Flowers' Stripes Serve as Bees' Landing Strips

Bees like this one are the main pollinators of snapdragon flowers, as the insect is able to open up the petals and get inside where the nectar and pollen reside. (Image credit: John Innes Centre.)

Snapdragon flowers sport landing strips of sorts that help guide bumblebees to their petals, where the insects can help with pollination, new research shows.

To keep a garden buzzing with these pollinators, the researchers suggest planting the striped variety flowers over plain white.

"Stripes following the veins of flowers are one of the most common floral pigmentation patterns so we thought there must be some advantage for pollination," said Cathie Martin of the John Innes Center in the United Kingdom, an independent research organization.

The team spent successive summers watching the foraging patterns of bumblebees on snapdragon plants grown in Norwich. Tallies suggested red flowers and those with stripes along the petal veins were visited significantly more often, with more flowers visited per plant, than the white or pink flowers.

Bumblebees are the main pollinators for snapdragon, as this insect is able to open up the closed flower to pick up nectar and pollen. Often pollinators memorize floral signals, such as shape, scent, color and patterns, in order to return to flowers where nectar is plentiful, the researchers explained.

And simple changes in a single gene can have dramatic effects on flower features, and in turn, which pollinators visit the plants, according to the scientists.

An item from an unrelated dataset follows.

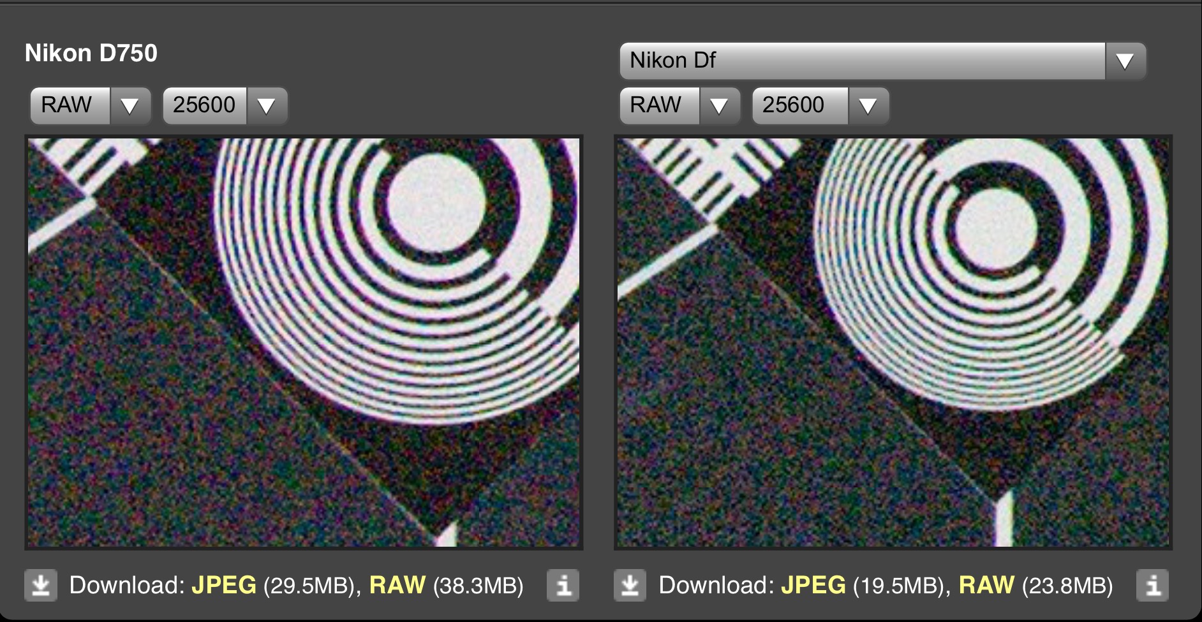Open the 25600 ISO dropdown for Nikon D750
The image size is (1202, 622).
tap(225, 105)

The team found that two genetic signals interact to create the striped pattern along the flowers' veins.

"We found that one signal comes from the veins of the petals and one from the skin of the petals, the epidermis. Where these signals intersect, the production of red anthocyanin pigments is induced," said study author Kathy Schwinn from the New Zealand Institute for Plant & Food Research.  

The genes responsible seem to have been around for a while. "We examined the origin of this trait and found that it has been retained through snapdragon ancestry. The selection pressure for this trait is only relaxed when full red pigmentation evolves in a species," Martin said.

The research is detailed in the October issue of the journal New Phytologist.